Extending model create methods to accept dataset as SFrame | KFold | tuple

User 2568 | 3/19/2016, 3:20:25 AM

Having used modelparametersearch extensively over the last few days, I found the idea of accepting the dataset as SFrame | KFold | tuple worked really well. Its simple to understand and very expressive from a computation language perspective.

I propose the model create methods work the same way. This has the following benefits: 1. the model create methods work the same as the parameter search methods. 2. I can write BoostedTreesClassifier.classify((train, validate) ....) which is a nice shorthand for BoostedTreesClassifier.classify(train, validation_set=validate ....) . The short hand is perhaps more natural as I can now write the following which is a very elegant description of the computation:

dataset = train_data.random_split(0.8)
model = BoostedTreesClassifier.classify(dataset, ....)
  1. For kfold cross validation, I can write the following, which is simple and clear:

    kfold = traindata.kfold(5) modellist = BoostedTreesClassifier.classify(kfold ....)

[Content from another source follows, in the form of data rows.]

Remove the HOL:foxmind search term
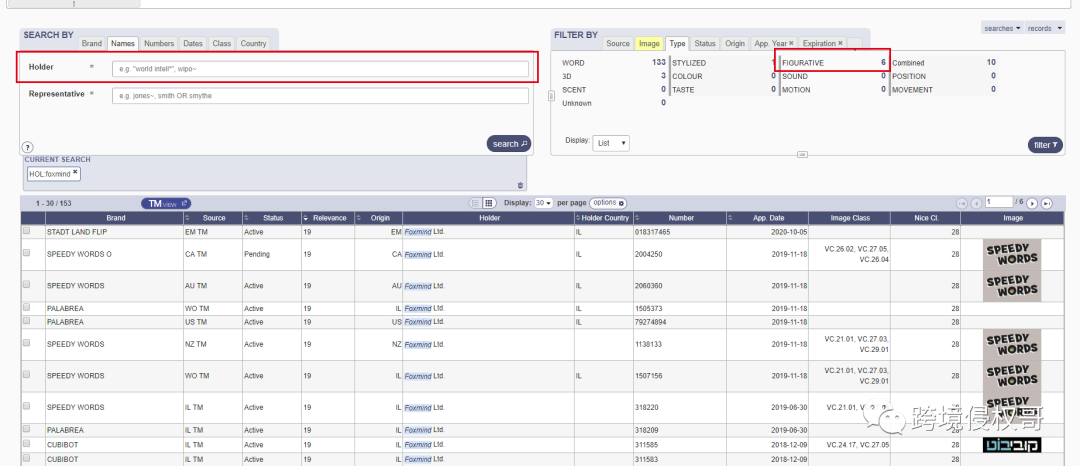Viewport: 1080px width, 466px height. 75,173
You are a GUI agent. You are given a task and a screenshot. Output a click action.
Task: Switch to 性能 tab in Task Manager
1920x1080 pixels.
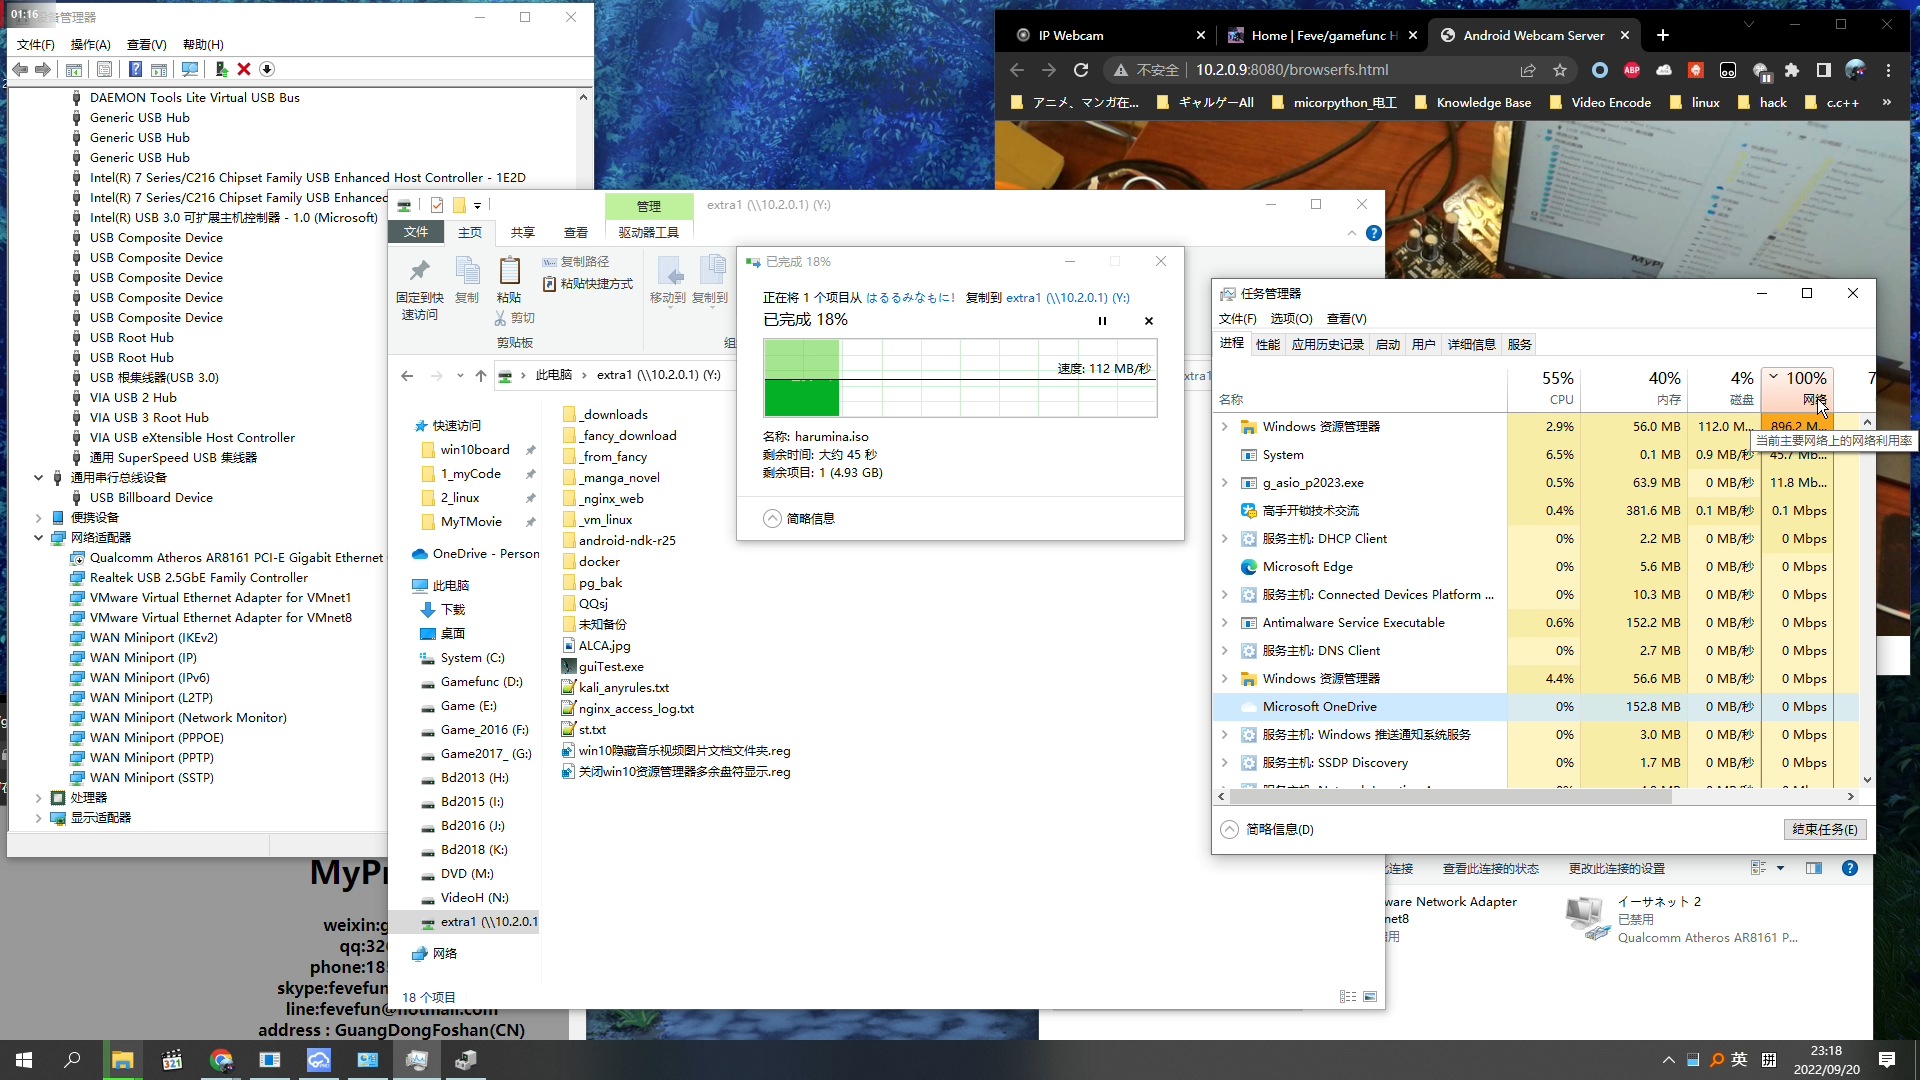click(x=1267, y=344)
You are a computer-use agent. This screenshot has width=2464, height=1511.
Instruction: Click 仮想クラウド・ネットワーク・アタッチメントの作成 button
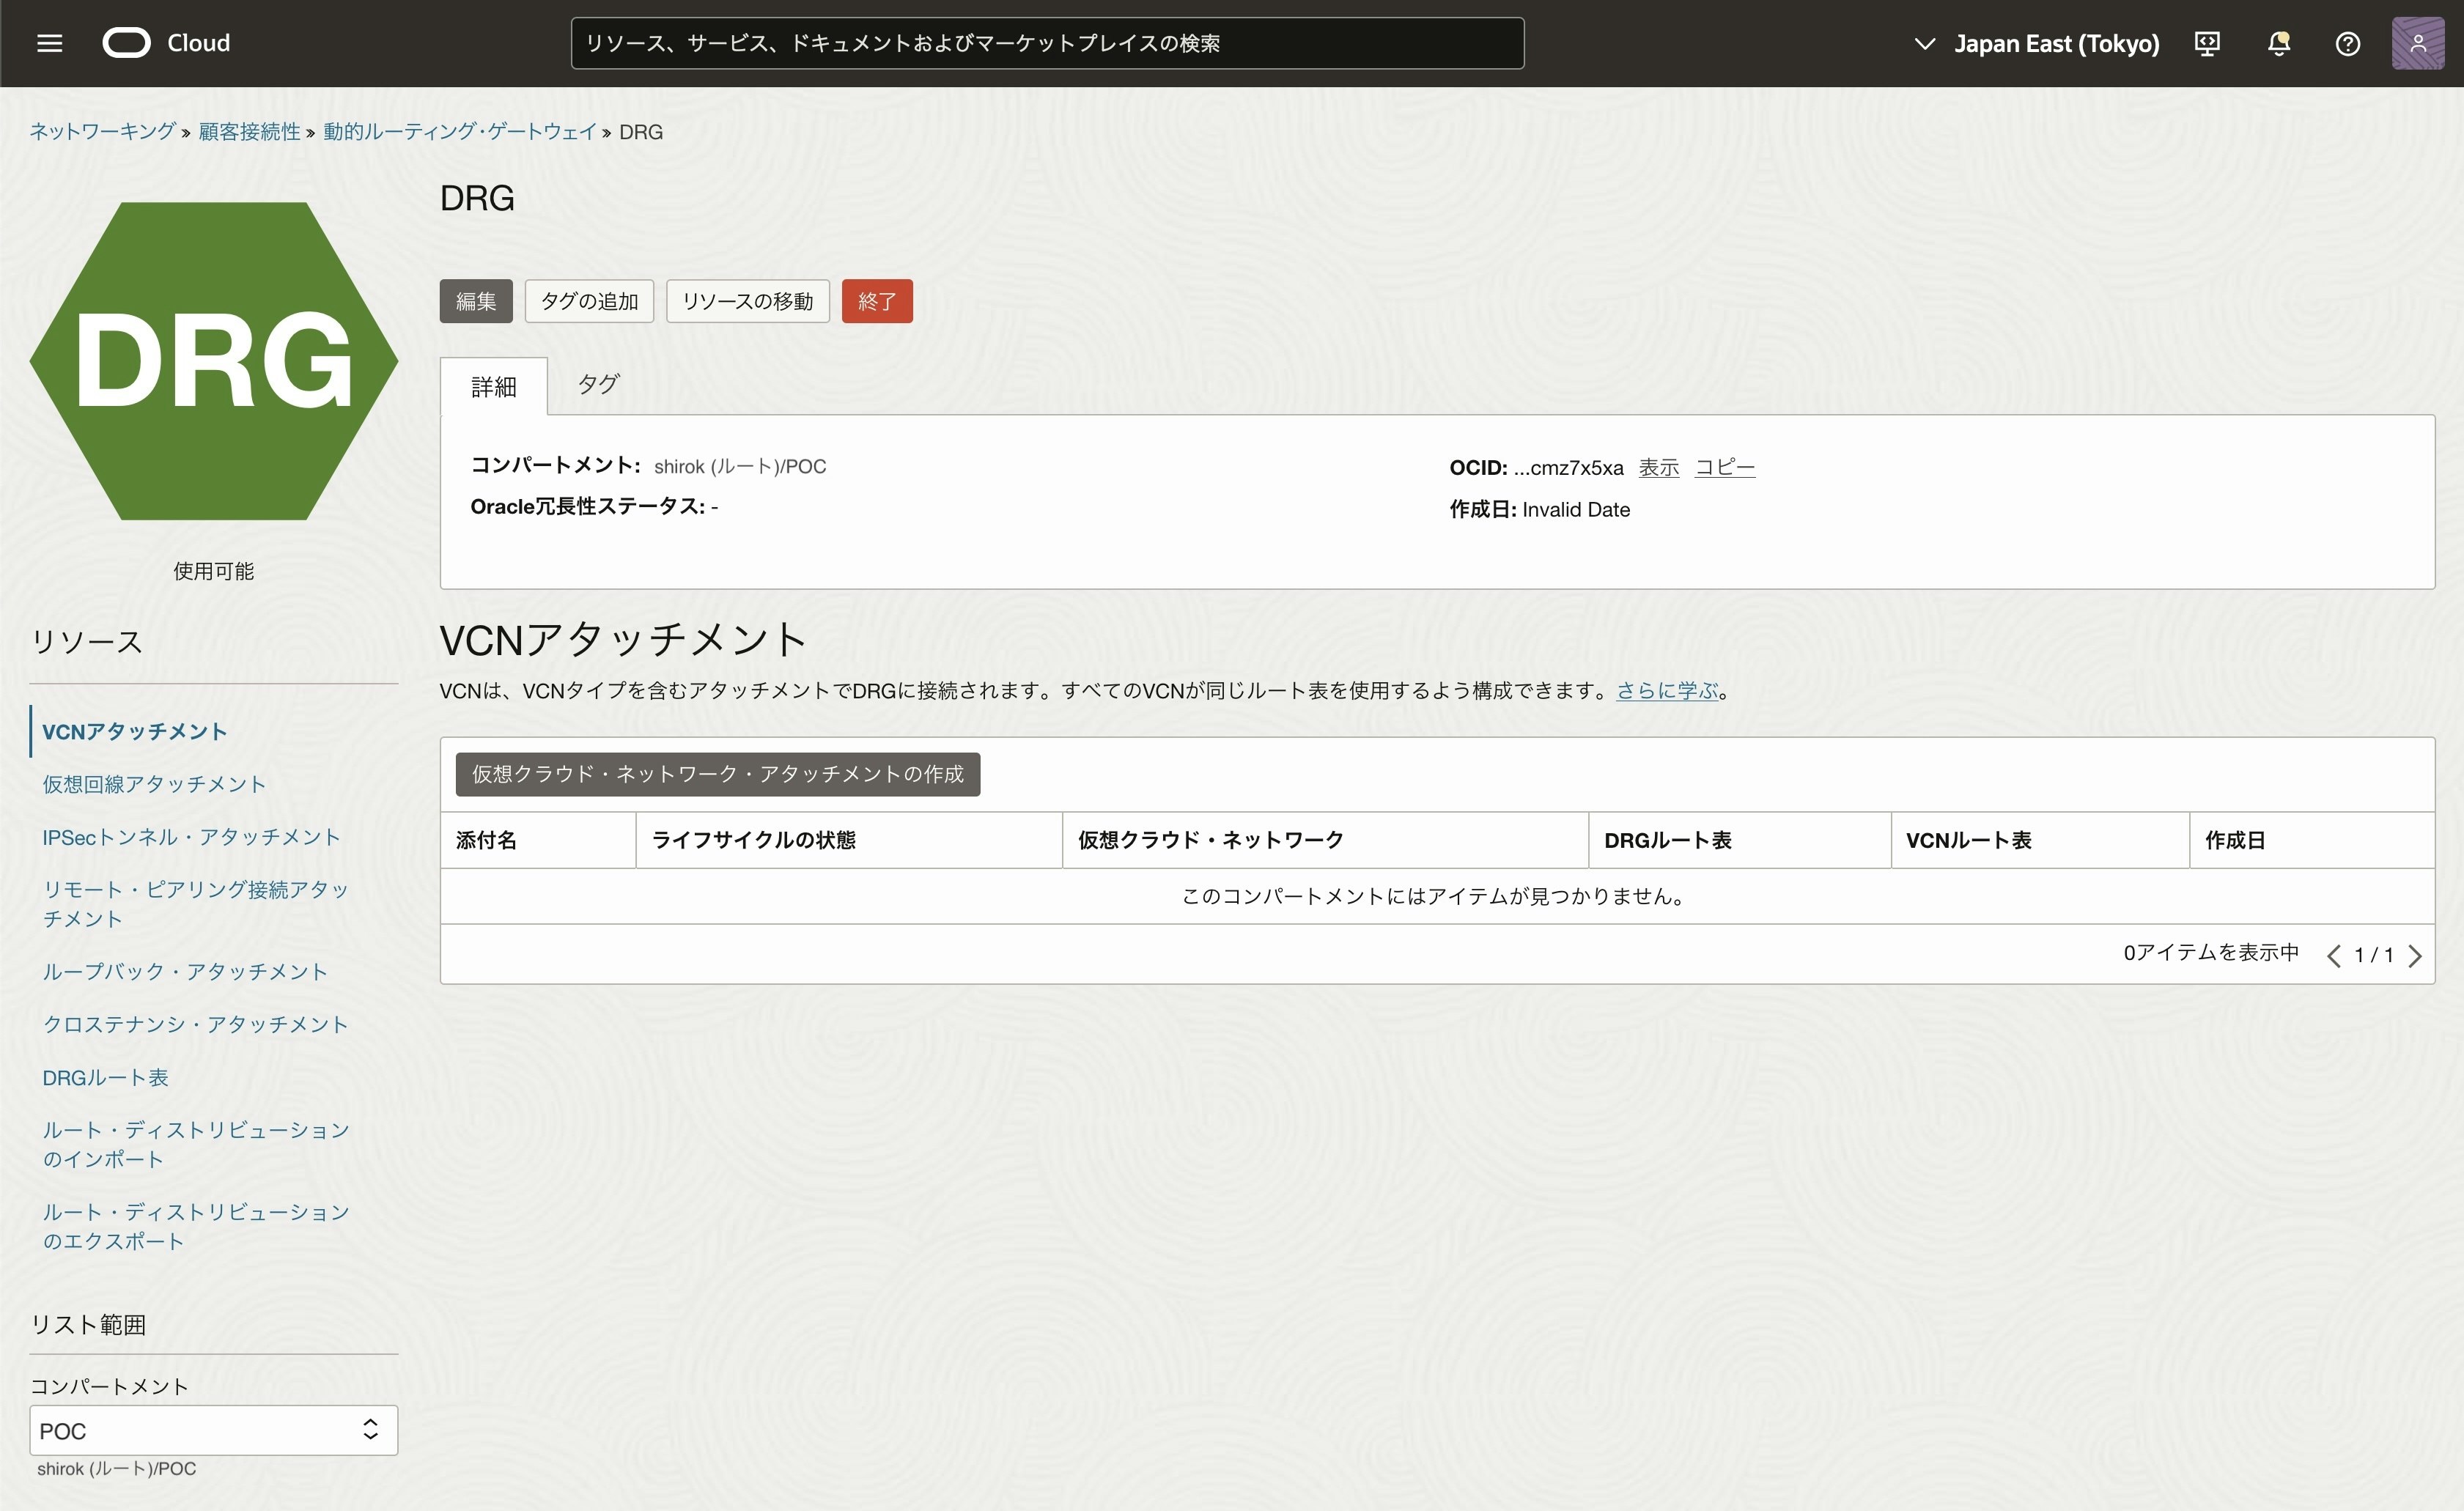[x=717, y=774]
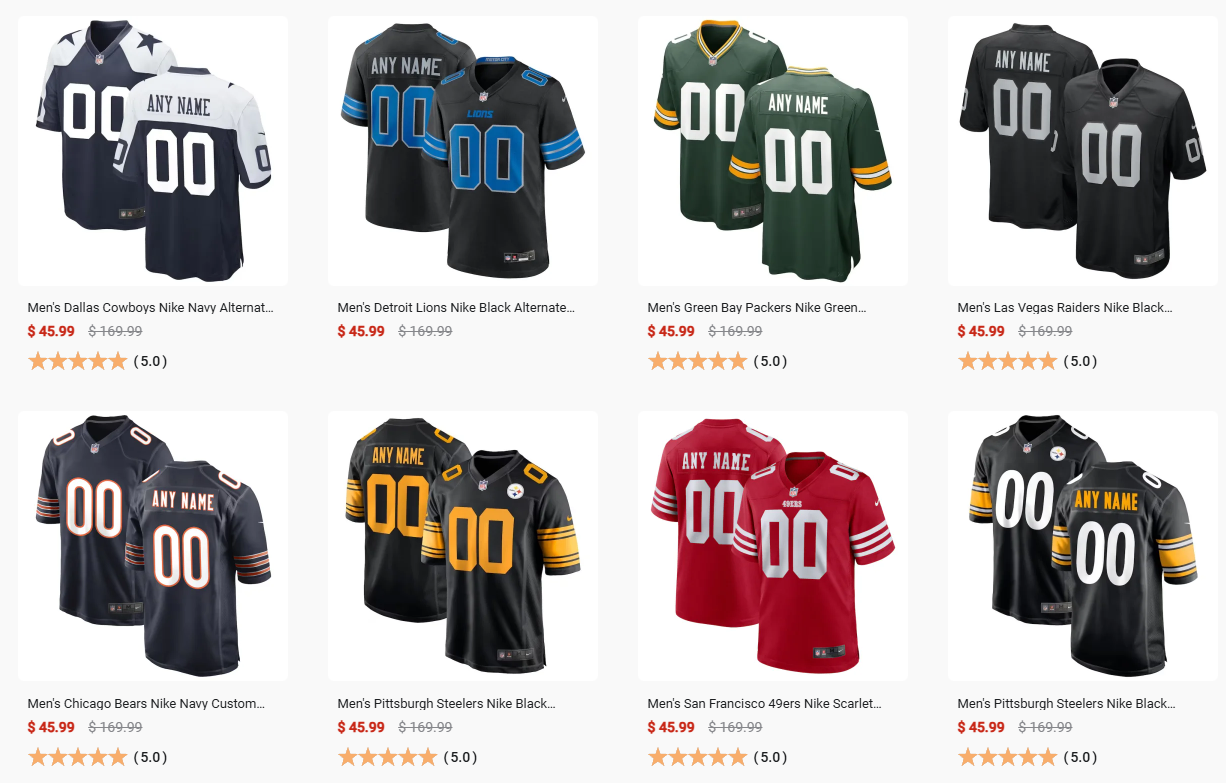This screenshot has width=1226, height=783.
Task: Click the five stars below the San Francisco 49ers jersey
Action: pos(697,757)

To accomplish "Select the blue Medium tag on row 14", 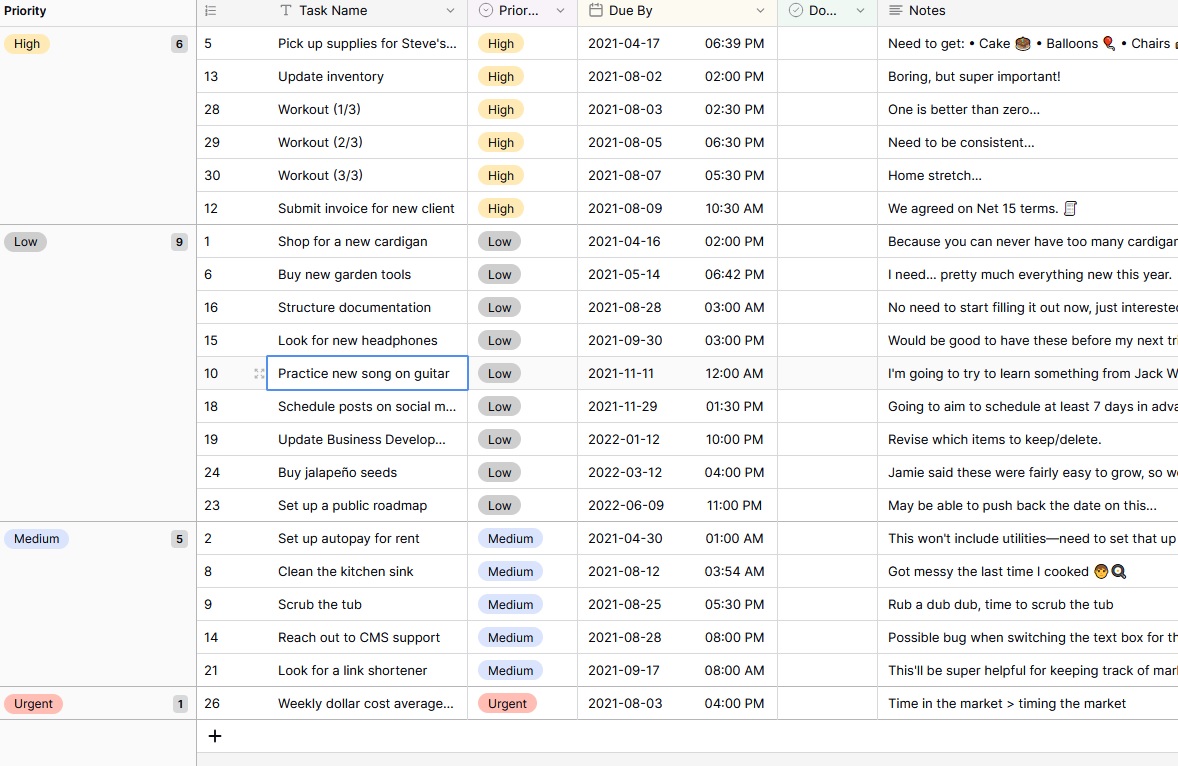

which returns a list of models.

What do you think?


User 1190 | 3/19/2016, 8:19:20 PM

This is a good idea (I assume you mean create() not classify() above). Except that now when the input dataset is a kfold, the return type is list[model] instead of model. Such overloading on return type of a function is a problem for people who consumes the API. You can create a new create() wrapper that takes kfold easily, just like what we did for the modelparametersearch.

User 2568 | 3/19/2016, 9:59:10 PM

Its not unreasonable to expect the API to return a different data structure if you call it with a different signature.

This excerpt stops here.